Stated exercise ::
Write out each of the following items word for word, with no changes.

Provided records ::
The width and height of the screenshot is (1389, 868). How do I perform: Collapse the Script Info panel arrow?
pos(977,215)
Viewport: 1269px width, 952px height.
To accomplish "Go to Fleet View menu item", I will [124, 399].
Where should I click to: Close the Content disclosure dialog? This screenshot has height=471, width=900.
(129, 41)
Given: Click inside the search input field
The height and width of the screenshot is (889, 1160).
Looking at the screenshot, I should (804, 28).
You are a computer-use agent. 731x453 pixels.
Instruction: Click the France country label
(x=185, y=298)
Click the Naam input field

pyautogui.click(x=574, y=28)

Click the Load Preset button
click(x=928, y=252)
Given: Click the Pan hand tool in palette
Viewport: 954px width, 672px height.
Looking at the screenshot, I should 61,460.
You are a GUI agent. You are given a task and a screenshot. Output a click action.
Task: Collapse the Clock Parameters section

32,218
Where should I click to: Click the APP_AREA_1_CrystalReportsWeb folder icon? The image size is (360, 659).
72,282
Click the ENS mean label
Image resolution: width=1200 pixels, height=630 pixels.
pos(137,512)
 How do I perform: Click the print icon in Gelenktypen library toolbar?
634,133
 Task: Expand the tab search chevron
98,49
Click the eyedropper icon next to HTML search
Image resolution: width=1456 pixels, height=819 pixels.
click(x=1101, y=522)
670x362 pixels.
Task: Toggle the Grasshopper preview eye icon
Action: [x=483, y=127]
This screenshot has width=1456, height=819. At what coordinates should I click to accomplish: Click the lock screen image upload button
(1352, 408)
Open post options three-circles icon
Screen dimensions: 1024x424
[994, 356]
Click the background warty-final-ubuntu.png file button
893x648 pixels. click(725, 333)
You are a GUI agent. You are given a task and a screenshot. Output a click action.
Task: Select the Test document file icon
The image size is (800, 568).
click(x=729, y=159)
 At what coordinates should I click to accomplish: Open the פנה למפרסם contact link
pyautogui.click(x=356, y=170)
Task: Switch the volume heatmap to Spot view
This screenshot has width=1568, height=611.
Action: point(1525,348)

Result of this exercise ::
The width and height of the screenshot is (1389, 868). How do I perform: Collapse the Script Info panel arrow?
pos(977,215)
Viewport: 1269px width, 952px height.
To accomplish "Go to Fleet View menu item", I will [124, 399].
Where should I click to: Close the Content disclosure dialog? This screenshot has height=471, width=900.
(129, 41)
Given: Click inside the search input field
The height and width of the screenshot is (889, 1160).
Looking at the screenshot, I should (804, 28).
You are a computer-use agent. 731x453 pixels.
Instruction: Click the France country label
(x=185, y=298)
Click the Naam input field

pyautogui.click(x=574, y=28)

Click the Load Preset button
click(x=928, y=252)
Given: Click the Pan hand tool in palette
Viewport: 954px width, 672px height.
Looking at the screenshot, I should 61,460.
You are a GUI agent. You are given a task and a screenshot. Output a click action.
Task: Collapse the Clock Parameters section

32,218
Where should I click to: Click the APP_AREA_1_CrystalReportsWeb folder icon? The image size is (360, 659).
72,282
Click the ENS mean label
Image resolution: width=1200 pixels, height=630 pixels.
pos(137,512)
 How do I perform: Click the print icon in Gelenktypen library toolbar?
634,133
 Task: Expand the tab search chevron
98,49
Click the eyedropper icon next to HTML search
Image resolution: width=1456 pixels, height=819 pixels.
click(x=1101, y=522)
670x362 pixels.
Task: Toggle the Grasshopper preview eye icon
Action: [x=483, y=127]
This screenshot has width=1456, height=819. At what coordinates should I click to accomplish: Click the lock screen image upload button
(1352, 408)
Open post options three-circles icon
Screen dimensions: 1024x424
[994, 356]
Click the background warty-final-ubuntu.png file button
893x648 pixels. click(725, 333)
You are a GUI agent. You are given a task and a screenshot. Output a click action.
Task: Select the Test document file icon
The image size is (800, 568).
click(x=729, y=159)
 At what coordinates should I click to accomplish: Open the פנה למפרסם contact link
pyautogui.click(x=356, y=170)
Task: Switch the volume heatmap to Spot view
This screenshot has width=1568, height=611.
Action: point(1525,348)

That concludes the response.